I had this a couple ofyears ago on a fairly-new bike equipped with Mavic Aksium disc wheels. Turned out to be the hub on the rear wheel is made of of a number of parts - 3 I think I was told - that are bonded together. And the bonding had failed on the rear hub. Replaced under warranty, no problem since (so far!)
Deatils in these links
https://forum.cyclinguk.org/viewtopic.php?f=18&t=105798&p=1009113&hilit=creak#p1009113
https://forum.cyclinguk.org/viewtopic.php?f=1&t=104561&p=995118&hilit=creak#p995118
thanks I’ll get the LBS to check the hub, not letting me loose on them
I had something similar. Checked everything and couldn't clear it. Well. Hadn't checked the rear dropout though, because that's what. Tightened up the screw fixing it to the frame, job done.
thanks I’m looking later, would that explain the noise easing off very temporarily when changing up or down gears?
Could well do. the creaking disappeared each time i took pressure off the pedals. We're a bit of a poor man's CSI:road.cc here without even a body to dissect though.
Let us know how it goes. We're with you brother.
haha! Thanks man, I will get to the bottom of this. I am convinced it’s in the BB / crank but currently working through the list
I've had similar from rear axle (bolt through) which stopped when it was greased, and also from chainring bolts not completely tight.
cheers dude, I'm away to do that and hope its something so simple. trust me for it to be simple haha
Look at the crank-spindle interface. The only way to do so is to swap the crank out. I chased a maddening creak for weeks before this was proved the case.
Have had two similar experiences:
1) rear derailer slightly out of adjustment, as wheel was flexing under load was just enough to keep catching in lowest gear.
2) pump, attached with a bottle cage bracket, had received a knock and was just knicking chain when on lowest front cog.
Try swapping out wheels and other suspect parts in turn ( friends may come in useful) to see if that cures the problem. It may at least isolate the source of the creak. Since it only happens under extreme load, if nothing else works, examine the frame to ensure there are no micro cracks at the joints. You don't say how old your bike is, what material it's made from or whether you've had any spills on it. The frame is the least likely culprit but it's not unheard of. Try everything else first though.
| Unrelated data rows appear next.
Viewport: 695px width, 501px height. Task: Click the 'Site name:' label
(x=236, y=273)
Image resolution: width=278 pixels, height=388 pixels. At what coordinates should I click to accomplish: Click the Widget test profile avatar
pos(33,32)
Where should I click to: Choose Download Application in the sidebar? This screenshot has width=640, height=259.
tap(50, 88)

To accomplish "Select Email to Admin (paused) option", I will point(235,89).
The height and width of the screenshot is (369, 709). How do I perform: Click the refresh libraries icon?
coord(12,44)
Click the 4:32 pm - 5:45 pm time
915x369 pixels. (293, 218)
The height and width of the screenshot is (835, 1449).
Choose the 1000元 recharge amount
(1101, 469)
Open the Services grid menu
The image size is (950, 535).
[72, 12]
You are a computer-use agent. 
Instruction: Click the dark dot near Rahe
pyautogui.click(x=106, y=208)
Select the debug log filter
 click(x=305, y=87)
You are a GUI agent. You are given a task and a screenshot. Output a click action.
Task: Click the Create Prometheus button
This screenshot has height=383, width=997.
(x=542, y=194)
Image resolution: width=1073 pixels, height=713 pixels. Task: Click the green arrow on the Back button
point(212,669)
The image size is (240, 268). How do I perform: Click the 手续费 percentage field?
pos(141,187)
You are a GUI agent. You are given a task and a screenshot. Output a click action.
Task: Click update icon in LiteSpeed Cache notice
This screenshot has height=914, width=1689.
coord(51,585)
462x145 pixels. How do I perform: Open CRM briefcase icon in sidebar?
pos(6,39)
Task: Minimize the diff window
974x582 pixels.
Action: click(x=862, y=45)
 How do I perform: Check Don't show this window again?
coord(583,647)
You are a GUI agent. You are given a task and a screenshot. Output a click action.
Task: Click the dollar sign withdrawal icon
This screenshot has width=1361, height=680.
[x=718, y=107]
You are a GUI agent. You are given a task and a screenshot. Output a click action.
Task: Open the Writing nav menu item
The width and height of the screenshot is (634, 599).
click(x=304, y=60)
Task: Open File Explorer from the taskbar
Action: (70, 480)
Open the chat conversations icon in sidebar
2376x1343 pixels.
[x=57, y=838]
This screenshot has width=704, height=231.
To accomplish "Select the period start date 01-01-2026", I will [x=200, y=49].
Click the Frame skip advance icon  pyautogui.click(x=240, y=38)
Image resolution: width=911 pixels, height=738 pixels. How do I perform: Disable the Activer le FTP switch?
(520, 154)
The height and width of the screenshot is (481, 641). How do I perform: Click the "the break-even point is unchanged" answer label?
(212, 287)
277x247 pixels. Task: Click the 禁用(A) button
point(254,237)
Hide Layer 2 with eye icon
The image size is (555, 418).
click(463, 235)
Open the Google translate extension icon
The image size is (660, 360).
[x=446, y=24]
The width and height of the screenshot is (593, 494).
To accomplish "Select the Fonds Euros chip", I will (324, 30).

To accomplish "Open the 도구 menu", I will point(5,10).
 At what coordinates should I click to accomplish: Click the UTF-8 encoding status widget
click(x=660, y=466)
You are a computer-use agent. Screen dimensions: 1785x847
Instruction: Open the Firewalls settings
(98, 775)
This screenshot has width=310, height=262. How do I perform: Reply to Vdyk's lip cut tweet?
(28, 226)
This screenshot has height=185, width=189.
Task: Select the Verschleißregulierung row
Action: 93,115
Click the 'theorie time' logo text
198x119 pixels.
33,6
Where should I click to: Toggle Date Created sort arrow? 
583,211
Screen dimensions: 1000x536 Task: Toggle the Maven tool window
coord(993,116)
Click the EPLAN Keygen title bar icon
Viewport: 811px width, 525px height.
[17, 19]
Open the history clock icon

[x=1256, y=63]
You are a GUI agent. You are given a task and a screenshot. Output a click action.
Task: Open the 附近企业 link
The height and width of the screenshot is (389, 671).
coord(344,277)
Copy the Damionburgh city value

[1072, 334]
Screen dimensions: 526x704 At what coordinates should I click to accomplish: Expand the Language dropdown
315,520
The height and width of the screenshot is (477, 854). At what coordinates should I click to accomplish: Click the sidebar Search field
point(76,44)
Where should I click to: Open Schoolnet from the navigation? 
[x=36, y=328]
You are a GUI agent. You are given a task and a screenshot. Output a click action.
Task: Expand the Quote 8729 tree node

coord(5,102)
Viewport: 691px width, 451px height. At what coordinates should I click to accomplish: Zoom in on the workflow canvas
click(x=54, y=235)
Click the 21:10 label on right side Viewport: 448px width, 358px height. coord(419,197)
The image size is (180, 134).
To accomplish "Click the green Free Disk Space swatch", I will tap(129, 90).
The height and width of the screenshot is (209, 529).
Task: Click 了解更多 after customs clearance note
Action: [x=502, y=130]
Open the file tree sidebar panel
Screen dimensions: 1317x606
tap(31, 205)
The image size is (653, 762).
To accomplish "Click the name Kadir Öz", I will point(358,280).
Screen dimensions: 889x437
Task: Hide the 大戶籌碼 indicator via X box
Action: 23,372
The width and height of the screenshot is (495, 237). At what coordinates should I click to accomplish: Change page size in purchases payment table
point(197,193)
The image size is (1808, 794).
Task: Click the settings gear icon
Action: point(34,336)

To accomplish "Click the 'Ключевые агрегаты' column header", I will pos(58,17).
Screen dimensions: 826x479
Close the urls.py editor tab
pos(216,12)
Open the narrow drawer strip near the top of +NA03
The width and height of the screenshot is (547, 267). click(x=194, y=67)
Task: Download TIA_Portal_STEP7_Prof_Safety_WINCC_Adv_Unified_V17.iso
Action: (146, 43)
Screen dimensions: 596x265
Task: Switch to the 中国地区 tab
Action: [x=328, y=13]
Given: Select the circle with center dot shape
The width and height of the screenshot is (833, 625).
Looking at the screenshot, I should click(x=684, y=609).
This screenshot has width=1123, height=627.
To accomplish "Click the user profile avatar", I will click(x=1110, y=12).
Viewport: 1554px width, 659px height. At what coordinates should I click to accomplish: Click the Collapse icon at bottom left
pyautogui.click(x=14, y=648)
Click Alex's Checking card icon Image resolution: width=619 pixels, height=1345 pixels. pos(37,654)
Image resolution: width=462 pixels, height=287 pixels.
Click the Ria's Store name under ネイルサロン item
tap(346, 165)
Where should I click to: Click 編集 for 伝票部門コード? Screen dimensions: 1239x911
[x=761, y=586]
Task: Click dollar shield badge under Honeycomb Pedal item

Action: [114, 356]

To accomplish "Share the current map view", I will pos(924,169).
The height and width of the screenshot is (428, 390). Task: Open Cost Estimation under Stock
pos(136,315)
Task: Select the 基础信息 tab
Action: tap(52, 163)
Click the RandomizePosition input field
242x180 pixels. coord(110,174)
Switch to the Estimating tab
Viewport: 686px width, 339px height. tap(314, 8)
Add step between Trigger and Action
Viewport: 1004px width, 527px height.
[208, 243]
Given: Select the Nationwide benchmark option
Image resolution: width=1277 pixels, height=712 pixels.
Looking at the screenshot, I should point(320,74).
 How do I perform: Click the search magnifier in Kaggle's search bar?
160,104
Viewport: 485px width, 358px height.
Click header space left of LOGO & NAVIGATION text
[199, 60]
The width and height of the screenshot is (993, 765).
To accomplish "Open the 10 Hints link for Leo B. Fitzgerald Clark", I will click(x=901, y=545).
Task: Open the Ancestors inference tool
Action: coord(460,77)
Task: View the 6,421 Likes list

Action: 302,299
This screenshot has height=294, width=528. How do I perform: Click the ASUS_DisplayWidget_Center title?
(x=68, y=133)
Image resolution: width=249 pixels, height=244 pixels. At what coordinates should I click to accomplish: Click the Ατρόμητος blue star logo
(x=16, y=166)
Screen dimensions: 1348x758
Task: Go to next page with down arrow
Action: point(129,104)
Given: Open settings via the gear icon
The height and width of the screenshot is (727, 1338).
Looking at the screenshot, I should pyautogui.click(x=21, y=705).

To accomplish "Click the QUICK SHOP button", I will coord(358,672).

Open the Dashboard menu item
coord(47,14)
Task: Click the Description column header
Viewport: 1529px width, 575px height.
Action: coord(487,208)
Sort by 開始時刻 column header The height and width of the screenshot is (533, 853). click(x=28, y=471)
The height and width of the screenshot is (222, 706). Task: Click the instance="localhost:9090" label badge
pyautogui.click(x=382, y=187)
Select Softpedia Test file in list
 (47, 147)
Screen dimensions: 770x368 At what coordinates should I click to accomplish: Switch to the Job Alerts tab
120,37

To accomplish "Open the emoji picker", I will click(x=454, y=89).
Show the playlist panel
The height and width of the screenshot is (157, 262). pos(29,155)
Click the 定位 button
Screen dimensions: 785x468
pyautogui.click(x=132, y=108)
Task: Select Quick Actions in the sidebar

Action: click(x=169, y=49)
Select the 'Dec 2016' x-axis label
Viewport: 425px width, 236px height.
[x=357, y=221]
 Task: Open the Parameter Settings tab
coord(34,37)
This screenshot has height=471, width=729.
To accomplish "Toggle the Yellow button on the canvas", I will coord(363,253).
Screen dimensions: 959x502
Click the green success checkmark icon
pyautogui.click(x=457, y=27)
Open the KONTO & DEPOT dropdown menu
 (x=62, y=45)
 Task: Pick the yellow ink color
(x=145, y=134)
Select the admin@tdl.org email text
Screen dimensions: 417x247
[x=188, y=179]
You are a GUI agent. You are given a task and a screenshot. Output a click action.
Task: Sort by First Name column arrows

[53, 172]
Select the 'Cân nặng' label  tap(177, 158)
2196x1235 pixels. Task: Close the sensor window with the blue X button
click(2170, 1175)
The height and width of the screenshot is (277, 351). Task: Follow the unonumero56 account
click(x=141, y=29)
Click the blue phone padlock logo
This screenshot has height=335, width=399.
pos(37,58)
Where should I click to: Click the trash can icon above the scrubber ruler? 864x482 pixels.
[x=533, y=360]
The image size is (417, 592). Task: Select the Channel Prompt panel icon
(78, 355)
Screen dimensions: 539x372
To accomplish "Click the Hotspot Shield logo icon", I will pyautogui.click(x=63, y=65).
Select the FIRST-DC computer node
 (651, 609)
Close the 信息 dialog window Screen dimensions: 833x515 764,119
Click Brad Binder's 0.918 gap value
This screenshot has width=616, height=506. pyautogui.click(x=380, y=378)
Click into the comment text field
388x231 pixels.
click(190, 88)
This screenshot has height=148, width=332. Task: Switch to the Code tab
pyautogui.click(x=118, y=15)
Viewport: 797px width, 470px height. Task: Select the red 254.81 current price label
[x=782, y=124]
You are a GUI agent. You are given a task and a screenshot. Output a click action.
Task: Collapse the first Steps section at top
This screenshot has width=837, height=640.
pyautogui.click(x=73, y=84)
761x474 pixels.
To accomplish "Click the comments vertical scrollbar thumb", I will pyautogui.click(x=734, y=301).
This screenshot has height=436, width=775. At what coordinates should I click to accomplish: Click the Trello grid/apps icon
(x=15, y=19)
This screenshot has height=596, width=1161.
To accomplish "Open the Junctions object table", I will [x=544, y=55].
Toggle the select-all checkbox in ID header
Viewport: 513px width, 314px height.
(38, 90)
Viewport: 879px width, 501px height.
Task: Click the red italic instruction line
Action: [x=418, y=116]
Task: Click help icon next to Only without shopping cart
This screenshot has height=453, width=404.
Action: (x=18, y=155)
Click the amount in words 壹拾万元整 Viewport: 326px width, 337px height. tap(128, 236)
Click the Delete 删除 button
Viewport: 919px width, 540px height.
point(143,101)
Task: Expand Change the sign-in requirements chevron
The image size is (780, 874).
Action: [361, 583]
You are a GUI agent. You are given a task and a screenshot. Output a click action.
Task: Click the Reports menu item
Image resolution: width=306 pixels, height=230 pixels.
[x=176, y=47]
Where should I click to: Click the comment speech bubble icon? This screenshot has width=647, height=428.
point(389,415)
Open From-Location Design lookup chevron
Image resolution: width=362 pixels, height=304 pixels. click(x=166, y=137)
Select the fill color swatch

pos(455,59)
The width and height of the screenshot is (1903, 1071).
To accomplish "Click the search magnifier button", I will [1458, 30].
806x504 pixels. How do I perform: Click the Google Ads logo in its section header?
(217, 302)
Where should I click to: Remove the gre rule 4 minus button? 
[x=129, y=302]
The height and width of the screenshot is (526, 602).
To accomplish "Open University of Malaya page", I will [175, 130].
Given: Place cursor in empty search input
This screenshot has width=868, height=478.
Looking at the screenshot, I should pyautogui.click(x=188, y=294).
hi Robert, it’s a 2017 Canyon Endurace SLX Carbon Frame, bars and seat post - I’ll go down the process of elimination route I guess starting with headset bearings which seems to be a favourite culprit
QRs - grease 'em and snug 'em (particularly the rear)
If its not that check your cassette lockring is tight
I’ll do that, had some bad luck with punctures lately so rear wheel been off a few times.
Cleats.
Does it stop if you move your heel outboard a bit? A central cleat position doesn't suit everyone, I moved the cleat as far to the big toe as possible and the creak stopped. The opposite may be true for you or just do the same, mess around and see if it makes any difference.
Don't (like me) convince yourself it's the bike and shell out for a service you don't need till you've eliminated this possibility.
thanks I've swappeed the pdeals over and its still the same, have ordered new cleats because tbf they are worn but I think i'm now ready to grease very possible part that can be greased and tightened!